Что касается Феллини, то в свое представление о мире как клоунаде белых и рыжих клоунов супермощную фигуру кондотьера Висконти он вписал абсолютно органично. Следуя этой игре, он перечисляет и других клоунов, в ряду которых он помещает и самого себя: «Моравиа — клоун рыжий, но хотел стать белым. А еще лучше бы мсье Правильным, директором цирка, который все хочет примирить две тенденции на абсолютно объективных основаниях. Пазолини — белый клоун, такой изысканный и педантичный. Антониони — рыжий клоун из молчаливых, немой и печальный. <…> Пикассо?
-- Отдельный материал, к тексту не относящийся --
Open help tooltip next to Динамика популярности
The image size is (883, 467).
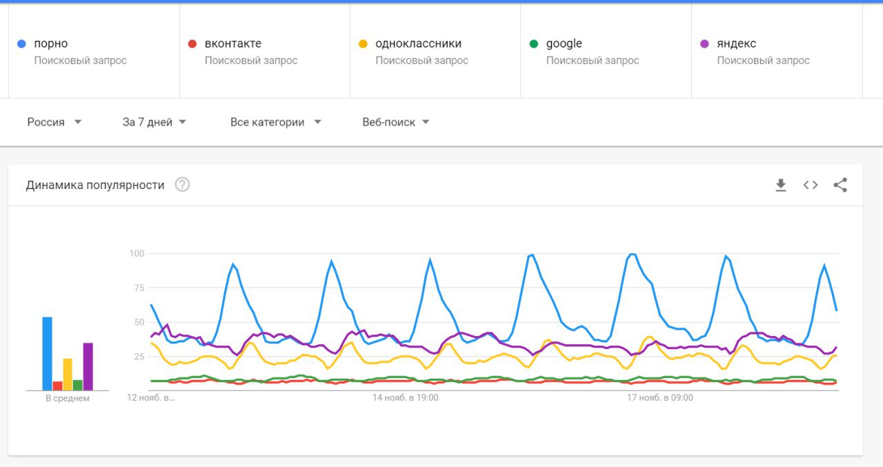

Рыжий, триумфальный, дерзкий, бесстыжий, без комплексов; он в конце концов одерживает верх над белым клоуном. <…> Висконти: белый клоун, очень властолюбивый; у него единственный в своем роде костюм, такой роскошный, что это даже смущает. Гитлер — белый клоун. Муссолини — рыжий. Фрейд — белый клоун. Юнг — рыжий».
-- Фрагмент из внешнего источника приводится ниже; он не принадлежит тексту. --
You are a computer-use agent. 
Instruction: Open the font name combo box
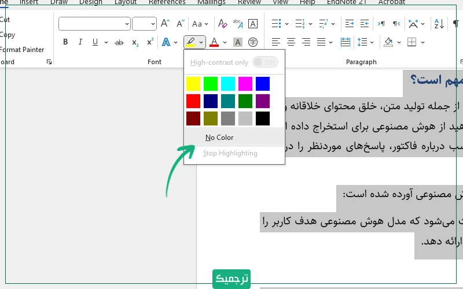(94, 24)
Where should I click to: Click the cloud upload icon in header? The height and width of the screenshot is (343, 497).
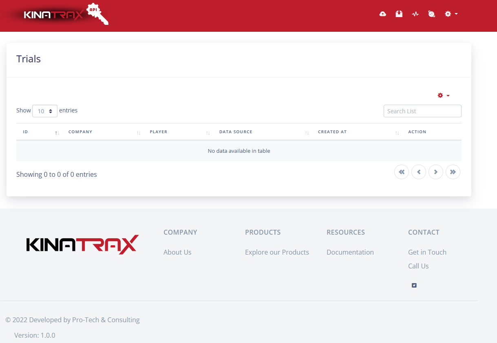coord(382,14)
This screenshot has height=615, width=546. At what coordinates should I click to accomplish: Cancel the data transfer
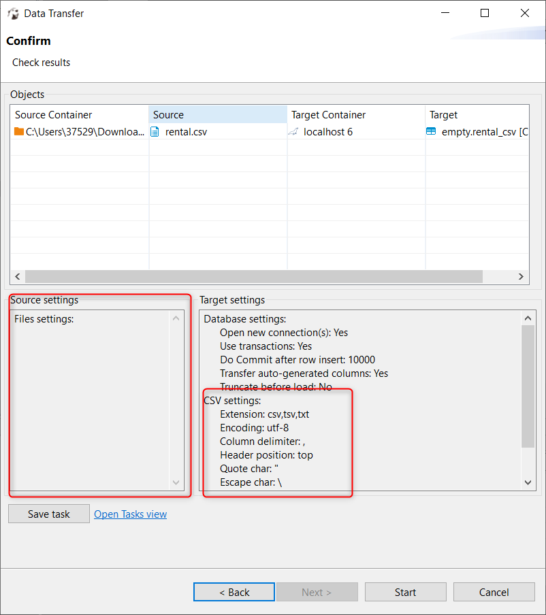pyautogui.click(x=494, y=592)
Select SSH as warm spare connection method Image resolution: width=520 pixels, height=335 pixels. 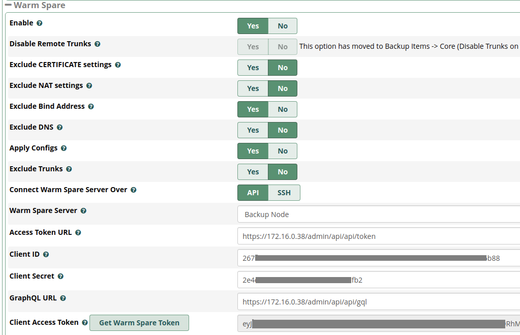point(284,193)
Если заговаривали о соперничестве между ним и Феллини, Висконти всегда протестовал, и во всяком случае, не подтверждал, что такое соперничество было: «Вечно они преувеличивают — мы были друзьями…», однако сны не лгут, и Висконти для Феллини был в буквальном смысле слова постоянным кошмаром. В апреле 1962 года, во время съемок «Восьми с половиной», когда Висконти работает над «Леопардом» и они оба снимают Клаудию Кардинале, Феллини зарисовывает один из своих снов и заносит в первую «Книгу моих сновидений».
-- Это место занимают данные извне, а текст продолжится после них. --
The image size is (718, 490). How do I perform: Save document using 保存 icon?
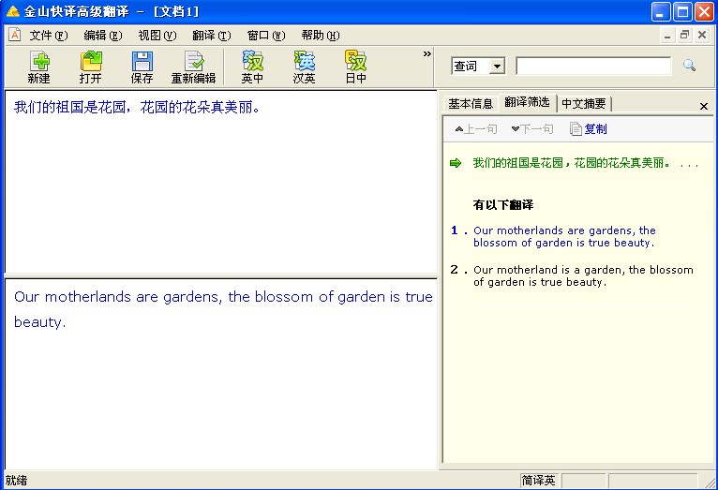[x=142, y=67]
На первом рисунке — грубый набросок пляжа, Висконти стоит в черных плавках. Импозантная, изысканная осанка, атлетическая нагота, инквизиторский взгляд устремлен на простертую у его ног Джульетту Мазину. Позади нее Феллини набрасывает карандашом собственную тень и подписывает рисунок: «Дж. на пляже старается прикрыть меня от взгляда Висконти, поскольку знает, что его выправка средневекового солдата заставит меня потупиться и выдать собственную слабость». На этом рисунке Феллини словно прячется в тени Джульетты. Годом позже, 14 июня 1963 года («Леопард» вышел в широкий прокат в конце марта, после «Восьми с половиной»), еще один рисунок Феллини изображает двух режиссеров над сценарием, который на сей раз, кажется, пишется по мотивам одной из самых знаменитых песен «Ада» Данте, песни XXVI, где Улисс, которому Итака быстро надоела, отплывает в новое путешествие, везя своих спутников на смерть. «Комната вся затоплена водой, и мы гребем, плывя в шлюпке. Лукино тоже здесь, он молча пристально смотрит на меня, стараясь докопаться до моих истинных намерений; наконец он дает знак отплывать, и я, сидящий в носовой части первым гребцом, должен исхитриться и так маневрировать шлюпкой, чтобы мы смогли развернуться в ней и пройти в дверь, потом выплыть в илистый канал, на горизонте впадающий в море. Я хочу помириться с Лукино, мы обнимаемся, угощаем друг друга сигаретами, он мне вправду симпатичен, я всегда очень уважал его, я его люблю. Небо разбухает от черноватых туч, море мертвенно-синее, оно вселяет ужас. „Если случится буря, мы ведь сможем вернуться?“ — спрашиваю я у старого моряка и прошу его сесть со мной рядом».

В обоих случаях Висконти предстает в образе верховного судии и преследователя, вездесущего, деспотичного, несущего гибель; это образ, отзвуком которого мог бы быть кошмар режиссера из первого эпизода «Восьми с половиной». Каждый из этих рисунков выражает превосходство деспотической фигуры, одной из тех, которых создатель «Дороги» в своей личной мифологии отождествляет с тираническим белым клоуном, одетым в «роскошный костюм», а инфантильному рыжему клоуну остается лишь подсчитывать полученные пинки — он слаб и унижен.